The psychologist Abraham Maslow calls spiritual and emotional truancy the Jonah Complex: “the evasion of one’s own growth, the setting of low levels of aspiration, the fear of doing what one is capable of doing, voluntary self-crippling, pseudo-stupidity, mock humility….” Calls often seem immoderate, beyond our abilities or our wildest dreams, beyond what we believe possible, and immoderation is contrary to most spiritual wisdom. We balk, but it makes perfect sense that we should be called to go beyond our limits, because the One that calls us is beyond all limits.

I suspect that all the energy we have bound up in resisting our own potential is more energy than we’ll need to reach it. It takes as much energy to fail as it does to succeed. The strategies are legion:

  • Hiding behind the tasks of discernment. By analyzing a call to death and picking apart all its varying implications and by poring over calculations that would put an actuary into a coma, we lose all the heat from the heart through the head, as if we had been in the bitter cold without a hat.
  • Waiting for the Perfect Moment. Waiting for just the right combination of time, money, energy, education, freedom and the ideal alignment of the planets. For most people, says professional public speaker Rosie Perez, “The refrain goes, ‘It’s one for the money, two for the show, three to get ready, three to get ready, three to get ready….’”
  • Telling ourselves lies. For instance, “I can’t afford it.” I can’t afford to take the time or spend the money or learn the skills; can’t afford to get off the hamster wheel even momentarily, lest my life come to a grinding halt. None of it was ever true, though. The truth was, “I won’t afford it.” I won’t reprioritize my life, won’t make sacrifices, won’t disrupt my family, won’t forgo eating out in restaurants for six months to be able to buy myself the education I need….
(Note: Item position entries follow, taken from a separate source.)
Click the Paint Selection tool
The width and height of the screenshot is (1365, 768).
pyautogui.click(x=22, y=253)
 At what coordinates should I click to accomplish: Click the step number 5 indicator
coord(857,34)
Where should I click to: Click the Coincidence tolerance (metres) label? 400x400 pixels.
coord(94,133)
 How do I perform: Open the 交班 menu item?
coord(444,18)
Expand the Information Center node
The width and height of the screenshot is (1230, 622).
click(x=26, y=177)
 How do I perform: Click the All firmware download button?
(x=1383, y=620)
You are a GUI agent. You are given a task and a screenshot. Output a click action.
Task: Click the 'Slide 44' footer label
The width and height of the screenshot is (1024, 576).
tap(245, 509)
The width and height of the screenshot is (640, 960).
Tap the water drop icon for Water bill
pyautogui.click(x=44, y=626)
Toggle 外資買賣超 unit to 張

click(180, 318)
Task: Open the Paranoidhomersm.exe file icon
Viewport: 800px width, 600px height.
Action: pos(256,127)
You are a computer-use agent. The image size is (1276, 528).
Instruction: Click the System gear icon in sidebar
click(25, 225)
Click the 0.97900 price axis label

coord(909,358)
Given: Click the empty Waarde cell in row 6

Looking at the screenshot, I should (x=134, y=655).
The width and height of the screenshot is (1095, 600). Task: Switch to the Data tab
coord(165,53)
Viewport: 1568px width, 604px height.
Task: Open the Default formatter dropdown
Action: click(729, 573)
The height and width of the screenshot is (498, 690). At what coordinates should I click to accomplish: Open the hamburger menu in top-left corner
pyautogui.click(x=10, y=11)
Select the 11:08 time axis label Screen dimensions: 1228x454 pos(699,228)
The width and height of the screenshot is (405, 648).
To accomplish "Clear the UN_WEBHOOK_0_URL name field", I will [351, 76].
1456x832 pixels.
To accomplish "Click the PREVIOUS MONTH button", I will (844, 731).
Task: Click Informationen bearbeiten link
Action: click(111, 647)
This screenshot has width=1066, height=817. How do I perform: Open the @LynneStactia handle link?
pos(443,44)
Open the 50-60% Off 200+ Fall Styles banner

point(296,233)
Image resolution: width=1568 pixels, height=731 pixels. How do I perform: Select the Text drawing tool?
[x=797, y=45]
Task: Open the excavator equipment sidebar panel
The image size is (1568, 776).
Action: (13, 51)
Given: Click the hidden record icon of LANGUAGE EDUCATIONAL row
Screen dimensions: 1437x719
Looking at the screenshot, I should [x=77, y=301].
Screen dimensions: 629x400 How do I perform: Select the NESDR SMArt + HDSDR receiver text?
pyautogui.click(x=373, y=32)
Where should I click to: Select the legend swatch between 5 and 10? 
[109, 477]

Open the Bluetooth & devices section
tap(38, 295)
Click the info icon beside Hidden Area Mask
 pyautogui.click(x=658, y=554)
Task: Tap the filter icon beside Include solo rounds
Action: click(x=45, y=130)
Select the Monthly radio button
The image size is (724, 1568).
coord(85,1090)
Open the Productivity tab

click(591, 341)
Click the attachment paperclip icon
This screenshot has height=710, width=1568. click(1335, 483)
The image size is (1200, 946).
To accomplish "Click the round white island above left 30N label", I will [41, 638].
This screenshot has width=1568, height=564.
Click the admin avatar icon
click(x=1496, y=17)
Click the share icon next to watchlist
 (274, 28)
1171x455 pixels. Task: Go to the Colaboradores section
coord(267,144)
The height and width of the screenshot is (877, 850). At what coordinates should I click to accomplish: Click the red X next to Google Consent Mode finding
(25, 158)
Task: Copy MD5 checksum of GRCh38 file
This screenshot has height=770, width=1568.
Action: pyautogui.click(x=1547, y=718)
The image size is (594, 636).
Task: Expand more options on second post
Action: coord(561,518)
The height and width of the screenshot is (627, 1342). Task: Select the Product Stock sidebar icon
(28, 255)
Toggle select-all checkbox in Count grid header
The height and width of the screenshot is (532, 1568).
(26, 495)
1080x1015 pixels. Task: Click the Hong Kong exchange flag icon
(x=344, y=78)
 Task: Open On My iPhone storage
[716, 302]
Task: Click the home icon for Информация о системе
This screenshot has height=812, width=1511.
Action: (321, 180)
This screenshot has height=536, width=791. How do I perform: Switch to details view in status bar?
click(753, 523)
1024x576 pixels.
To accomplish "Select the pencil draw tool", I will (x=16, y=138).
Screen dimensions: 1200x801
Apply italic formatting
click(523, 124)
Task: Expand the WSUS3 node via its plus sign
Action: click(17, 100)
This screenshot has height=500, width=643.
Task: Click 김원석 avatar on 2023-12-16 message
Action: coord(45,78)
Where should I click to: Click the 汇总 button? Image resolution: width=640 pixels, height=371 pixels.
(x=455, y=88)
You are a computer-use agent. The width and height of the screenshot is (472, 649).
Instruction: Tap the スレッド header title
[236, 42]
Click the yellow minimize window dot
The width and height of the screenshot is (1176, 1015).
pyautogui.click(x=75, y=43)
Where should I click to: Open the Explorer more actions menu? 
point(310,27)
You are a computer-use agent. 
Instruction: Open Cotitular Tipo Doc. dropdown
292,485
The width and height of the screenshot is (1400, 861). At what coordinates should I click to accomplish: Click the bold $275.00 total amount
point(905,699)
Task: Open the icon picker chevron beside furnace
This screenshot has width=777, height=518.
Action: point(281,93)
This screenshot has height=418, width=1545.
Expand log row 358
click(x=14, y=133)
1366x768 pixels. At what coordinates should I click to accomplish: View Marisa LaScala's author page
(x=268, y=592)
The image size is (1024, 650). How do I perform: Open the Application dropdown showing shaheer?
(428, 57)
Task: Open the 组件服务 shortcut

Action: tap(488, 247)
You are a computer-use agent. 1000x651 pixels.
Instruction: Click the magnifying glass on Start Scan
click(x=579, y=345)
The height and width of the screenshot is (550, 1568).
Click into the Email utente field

  • Choosing a path parallel to the one we feel called to, one that’s close enough to keep an eye on it but not so close we’re tempted to jump tracks. We become an art critic rather than an artist, a school teacher rather than a parent, a reporter rather than a novelist.
  • Attempting to replace one calling with another because we don’t like it, our parents don’t like it, it doesn’t earn enough money or prestige.
  • Immediately turning a call into a Big Project, thereby intimidating ourselves into paralysis.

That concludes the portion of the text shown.